Thursday, 30 June 2022


Kukuhkan Kasira, Langkah Kongret Kementan Bebaskan Indonesia dari Rabies

10 Feb 2022, 13:57 WIBEditor : Herman

Pengukuhan KASIRA Nasional di Mataram NTB

TABLOIDSINARTANI.COM, Jakarta --- Berbagai upaya dilakukan Kementerian Pertanian RI (Kementan RI) untuk mengendalikan rabies di tanah air. Salah satunya dengan pengukuhan Kader Siaga Rabies (KASIRA) tahun 2022.    

Pengukuhan KASIRA nasional pada tahun 2022 telah dilaksanakan di Kota Mataran NTB, Rabu, (9/2) yang dihadiri Gubernur Provinsi Nusa Tenggara Barat, Direktur Kesehatan Masyarakat Veteriner dan Kepala Dinas yang membidangi fungsi Peternakan dan Kesehatan Hewan di 20 provinsi se-Indonesia. 

Tidak sampai disitu, Kementerian Pertanian (Kementan) melalui Direktorat Jenderal Peternakan dan Kesehatan Hewan (Ditjen PKH) juga mengukuhkan Kader Siaga Rabies (KASIRA) di pulau Sumbawa (10/2). Hal tersebut dilakukan sebagai upaya akselerasi pembebasan Rabies berbasis partisipasi dan pemberdayaan masyarakat khususnya di Pulau Sumbawa. 

Direktur Jenderal Peternakan dan Kesehatan Hewan, Nasrullah mengatakan, keberadaan Lembaga KASIRA diharapkan mampu meningkatkan sinergitas unsur puskeswan, puskesmas, dan instansi terkait dalam meningkatkan motivasi dan komitmen kader, serta mendorong implementasi konsep One Health.

 

Harapannya, strategi pengendalian rabies dapat dilaksanakan secara efektif, sebagai bentuk dukungan menuju "Nol kematian manusia akibat rabies pada tahun 2030". 

Nasrullah menjelaskan idealnya KASIRA ada disetiap Desa dan Kecamatan.  Sejak tahun 2021, Ditjen PKH Kementan telah membentuk KASIRA di 5 Kabupaten/Kota, 5 Kecamatan dengan masing-masing Kecamatan terdiri dari 5 desa terpilih yang memiliki kasus rabies tertinggi di Pulau Sumbawa.

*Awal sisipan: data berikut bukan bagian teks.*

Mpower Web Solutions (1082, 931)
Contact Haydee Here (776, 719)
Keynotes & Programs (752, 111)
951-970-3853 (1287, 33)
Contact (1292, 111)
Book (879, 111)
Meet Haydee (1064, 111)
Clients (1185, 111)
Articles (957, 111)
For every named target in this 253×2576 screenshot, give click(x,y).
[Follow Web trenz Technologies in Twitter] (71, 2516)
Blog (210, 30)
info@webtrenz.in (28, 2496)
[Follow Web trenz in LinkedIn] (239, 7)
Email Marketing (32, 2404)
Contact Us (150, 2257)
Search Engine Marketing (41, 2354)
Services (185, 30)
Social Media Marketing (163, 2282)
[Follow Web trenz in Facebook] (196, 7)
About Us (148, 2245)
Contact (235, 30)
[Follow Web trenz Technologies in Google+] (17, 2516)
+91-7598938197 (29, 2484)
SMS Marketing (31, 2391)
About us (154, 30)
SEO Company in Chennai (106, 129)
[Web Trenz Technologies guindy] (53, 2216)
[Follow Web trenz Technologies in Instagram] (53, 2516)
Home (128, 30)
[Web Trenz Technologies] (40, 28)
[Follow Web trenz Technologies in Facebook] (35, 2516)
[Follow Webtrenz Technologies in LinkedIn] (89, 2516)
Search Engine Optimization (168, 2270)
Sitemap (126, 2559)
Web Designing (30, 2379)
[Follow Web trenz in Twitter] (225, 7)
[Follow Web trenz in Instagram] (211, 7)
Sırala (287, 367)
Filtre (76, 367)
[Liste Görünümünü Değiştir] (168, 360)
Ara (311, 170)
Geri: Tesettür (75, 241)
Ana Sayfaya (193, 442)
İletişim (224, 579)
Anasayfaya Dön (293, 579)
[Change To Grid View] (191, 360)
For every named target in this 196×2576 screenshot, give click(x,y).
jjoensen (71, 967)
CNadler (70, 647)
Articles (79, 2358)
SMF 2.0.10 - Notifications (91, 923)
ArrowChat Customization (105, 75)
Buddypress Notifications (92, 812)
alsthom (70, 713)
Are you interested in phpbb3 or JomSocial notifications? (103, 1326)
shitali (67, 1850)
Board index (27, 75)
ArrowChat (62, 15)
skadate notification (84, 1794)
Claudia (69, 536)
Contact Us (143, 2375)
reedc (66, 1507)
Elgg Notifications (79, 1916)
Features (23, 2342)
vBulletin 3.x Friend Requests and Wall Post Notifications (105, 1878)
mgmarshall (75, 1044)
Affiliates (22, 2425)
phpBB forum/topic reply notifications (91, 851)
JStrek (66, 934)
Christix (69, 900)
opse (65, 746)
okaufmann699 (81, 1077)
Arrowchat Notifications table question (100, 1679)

KASIRA merupakan lembaga non formal yang dibentuk di tiap desa dengan melibatkan peran aktif masyarakat lokal yang terdiri dari berbagai unsur yaitu: aparat desa, Babinsa, Bhabinkamtibmas, Kader Posyandu dan pemburu yang memanfaatkan anjing untuk mendapatkan hewan buruannya.

“KASIRA merupakan hasil adopsi dan replikasi program pembebasan Rabies di Kabupaten Sukabumi yang telah diinisiasi oleh LPPM IPB, dan program tersebut kita modifikasi sesuai dengan kebutuhan di masing-masing daerah”, ungkap Nasrullah.

 

Direktur Kesehatan Masyarakat Veteriner, Syamsul Ma’arif mengatakan, pembentukan Kasira dimulai dengan sosialisasi, yang dilanjutkan dengan pembentukan kader dan bimbingan teknis bagi para kader. 

“Sebagai bentuk apresiasi bagi para kepala daerah di Pulau Sumbawa atas terbentuknya Kasira di wilayahnya, maka pada hari ini dilaksanakan pengukuhan. Pembentukan KASIRA di 5 wilayah percontohan di Pulau Sumbawa ini dapat menjadi katalisator dikembangkannya KASIRA di wilayah lain.  Peran aktif Dinas Peternakan dan Kesehatan Hewan, Dinas Kesehatan, Perguruan Tinggi dan kader sangat mempengaruhi keberlangsungan kelembagaan ini di masyarakat.” Tambahnya.   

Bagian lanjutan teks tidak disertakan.